Efficacy and safety of early butylphthalide initiation in acute ischemic stroke: A multicenter, randomized, clinical trial (BENEFIT) protocol
DOI:
https://doi.org/10.54029/2026mfyKeywords:
acute ischemic stroke, neuroprotection, butylphthalide, randomized controlled trial, time factorsAbstract
Background: Acute ischemic stroke (AIS) is a major cause of disability and death worldwide. While time windows for reperfusion therapies are well defined, the optimal timing for neuroprotective agents remains unknown. This study aims to investigate whether early initiation (<3 hours) of DL- 3-n-butylphthalide (NBP), a promising neuroprotective agent, leads to better outcomes compared to late initiation (3-6 hours) in AIS patients.

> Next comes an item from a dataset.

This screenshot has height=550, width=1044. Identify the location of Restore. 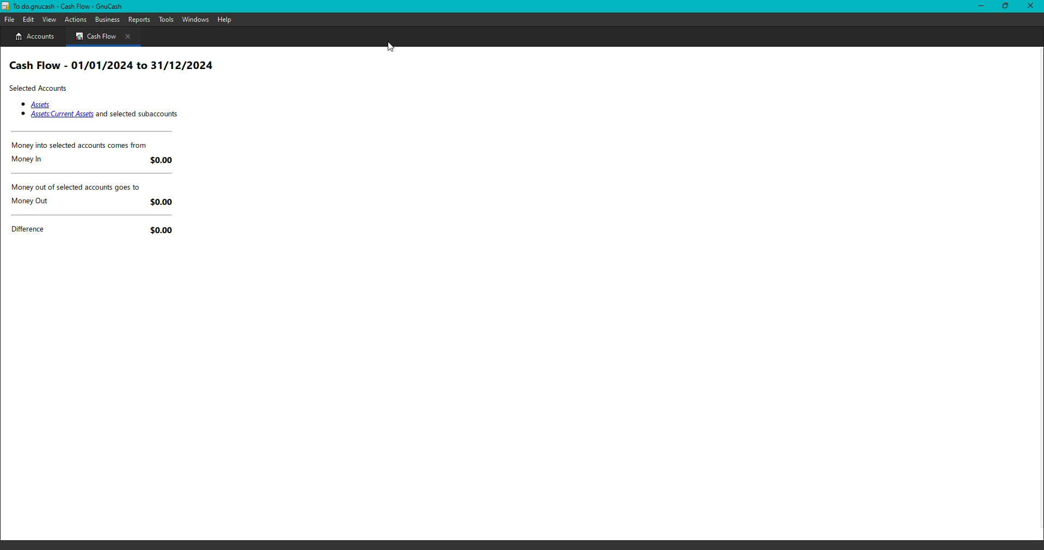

Methods: This study is an exploratory, prospective, multicenter, randomized, open-label trial with blinded endpoint assessment. The study plans to recruit approximately 200 AIS patients presenting within 3 hours of symptom onset from around 20 stroke centers in China. Patients will be randomized in a 1:1 ratio into either the early group (<3 hours of intravenous NBP administration) or the late group (3–6 hours of intravenous NBP administration). The treatment regimen consists of 100 mL of NBP administered intravenously twice daily for 12±2 days. The primary objective of the study is to evaluate the efficacy and safety of early versus late intravenous administration of NBP in AIS patients and to explore the optimal therapeutic time window for neuroprotection. The primary outcome is the proportion of patients achieving an excellent functional outcome, defined as a modified Rankin Scale (mRS) score of 0–2, at 90±7 days post-randomization. Secondary outcomes include changes in stroke severity scores, rates of neurological deterioration, stroke recurrence, and safety outcomes.
Conclusion: This trial will provide valuable evidence for the efficacy and safety of early versus late initiation of intravenous NBP for improving 90-day functional outcomes in patients with AIS. This trial will provide evidence regarding the optimal timing of neuroprotective therapy in AIS and potentially establish a new therapeutic paradigm. Registration details: ClinicalTrials.gov (NCT06472921), registered on June 19, 2024.